Here is another Lemon Fig in a self watering pot. It wintered-over in the pot, under the same plastic cover. This tree is about 4 years old. It got it’s funny shape due to not being properly stored during the winter a couple of years ago. Some of the branches froze and died.
The fruit is smaller than usual this year due to another “gardener error”; Knowing the potted trees need to be watered every day, we put a hose on a timer one weekend while we were out of town. We neglected to check to be sure it was tightly connected to the garden spigot. Apparently when the water came on the first time it forced the hose connector to come off the spigot so the tree did not get water for four days.
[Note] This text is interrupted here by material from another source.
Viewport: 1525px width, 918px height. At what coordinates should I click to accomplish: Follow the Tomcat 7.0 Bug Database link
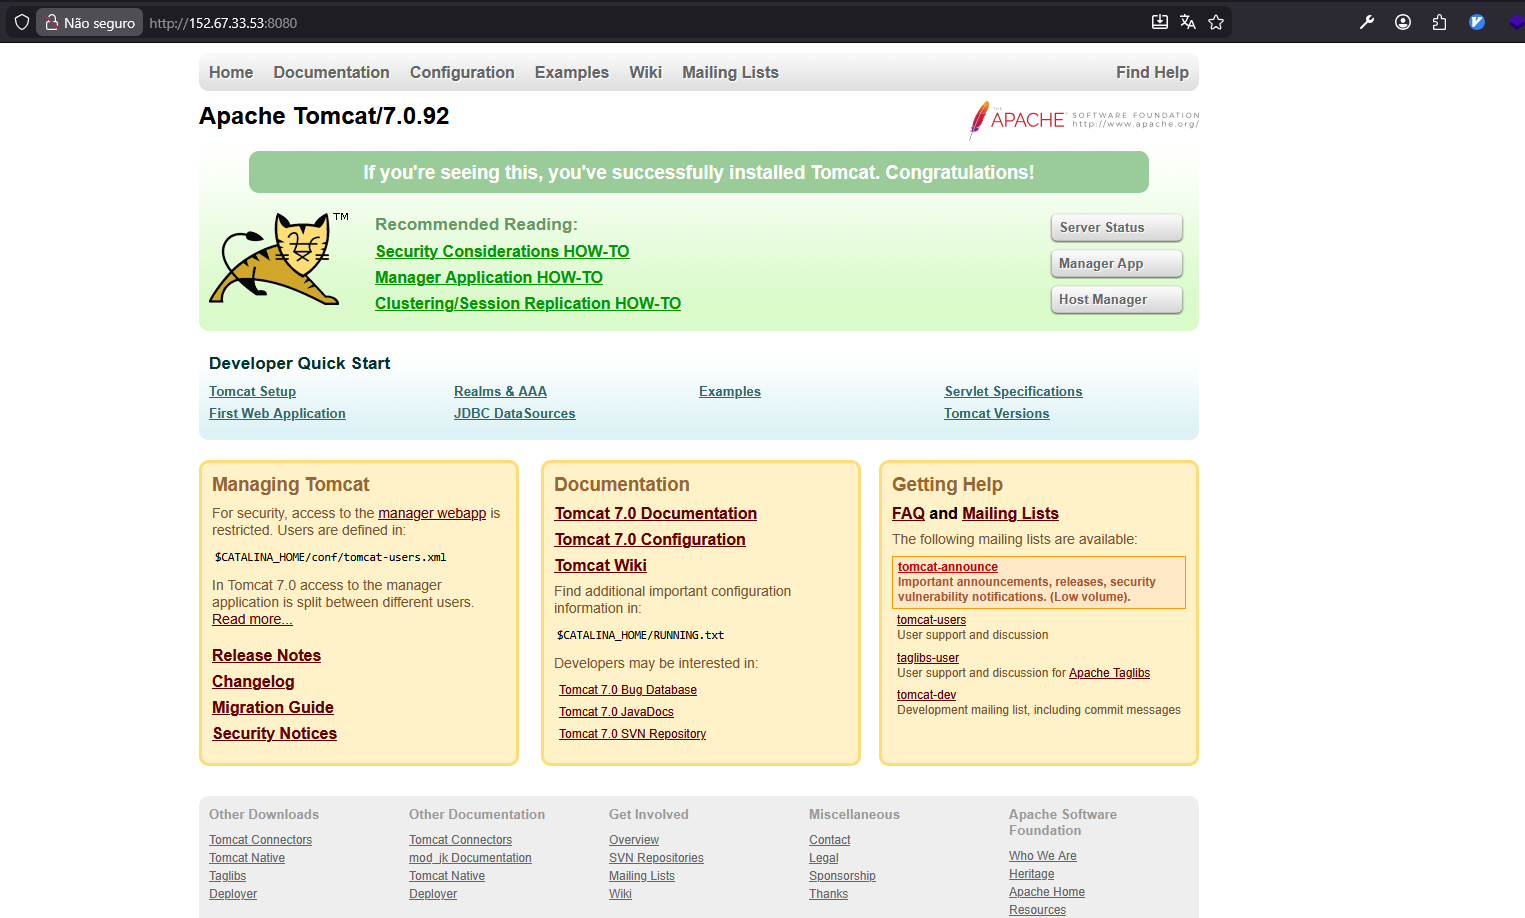[x=628, y=690]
It dropped all of its leaves but not the fruit. The fruit did mature but is a bit on the small side. The tree prduced new leaves. You can see the hose in the pot; it is still on a timer and waters for one minute every day.
This tree was given to me last year. I don’t know the variety but I think it might be a Black Mission Fig. It wintered over in the greenhouse, not a good choice. It did have a few figs early in the spring but didn’t produce another crop. Figs need to go dormant which doesn’t happen in a greenhouse. One of the more common ways of wintering-over fig trees is to put them in an unheated garage or shed.
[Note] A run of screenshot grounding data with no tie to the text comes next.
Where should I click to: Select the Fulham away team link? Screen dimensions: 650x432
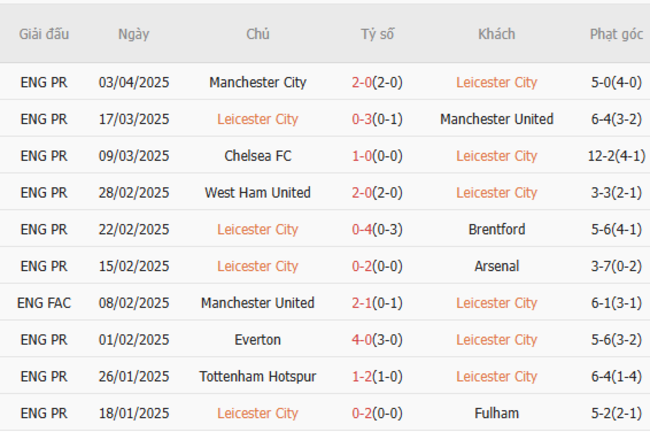click(x=496, y=413)
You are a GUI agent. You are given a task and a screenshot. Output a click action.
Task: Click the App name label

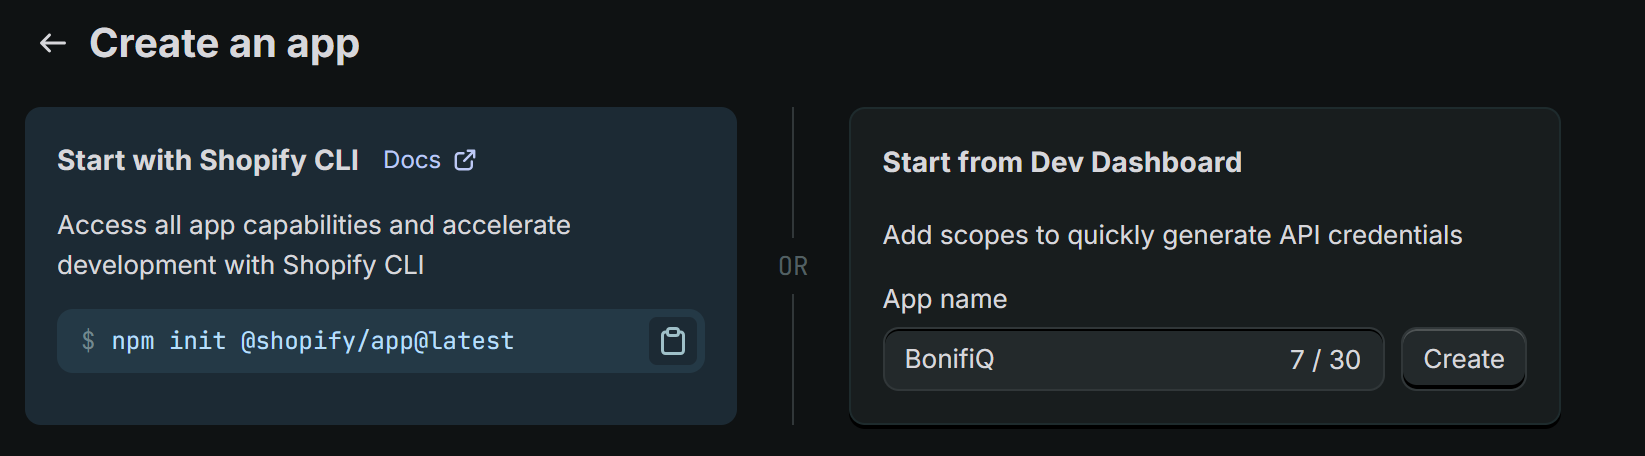coord(945,299)
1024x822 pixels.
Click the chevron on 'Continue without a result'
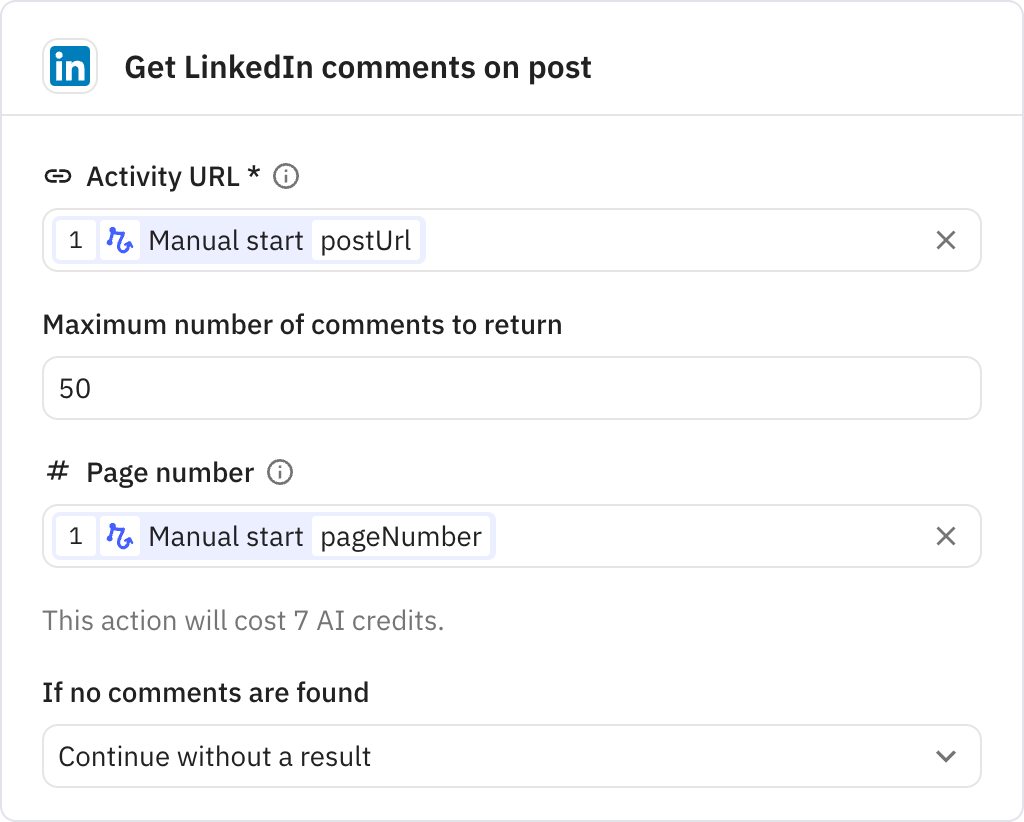[x=945, y=757]
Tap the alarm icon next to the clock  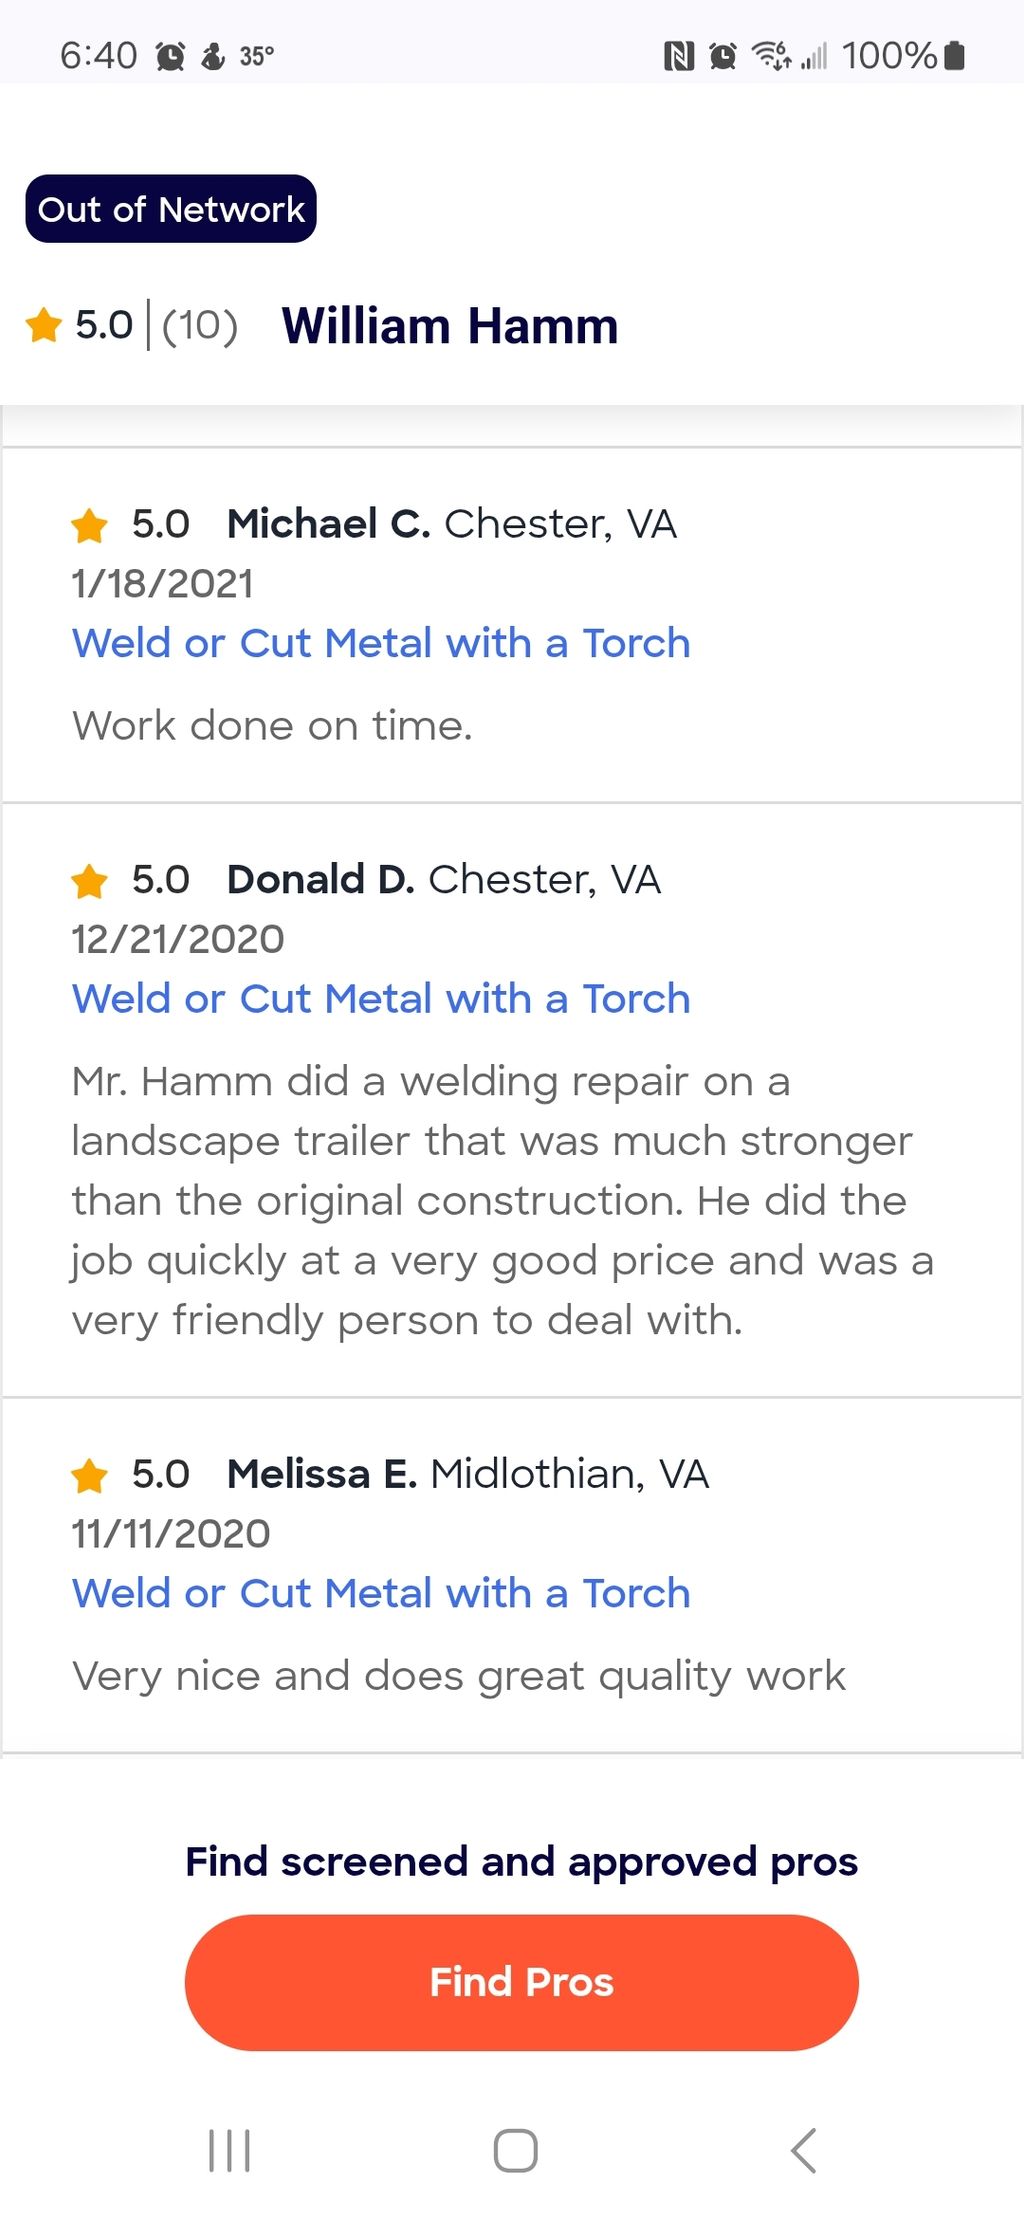171,56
Figs are ready to eat when the fruit becomes very soft and is easily pulled from the wood. They will not ripen off the tree. They do not keep well so plan on eating as soon as they are ripe.
You can find more detailed information on growing figs on the internet. I purchased my trees from Petals from the Past in Jeminson, Alabama.
One question I often get is “What do you do with figs?” We had fresh figs for the first time a few years ago at a restaurant in Sonoma, CA. They were served on a pizza with goat cheese and arugula. We loved them and that is why I started growing figs. In addion to adding them to grilled pizza (usually with chicken and goat cheese) we like them in salads. Here is my Fig, Goat Cheese and Grilled Chicken Salad recipe.
Top Spring Lettuce Mix with:
Grilled chicken strips
Drizzle with a simple dressing of 3 parts lime infused olive oil mixed with one part white balsalmic vinegar.
Mostly we eat them fresh from the tree in the garden!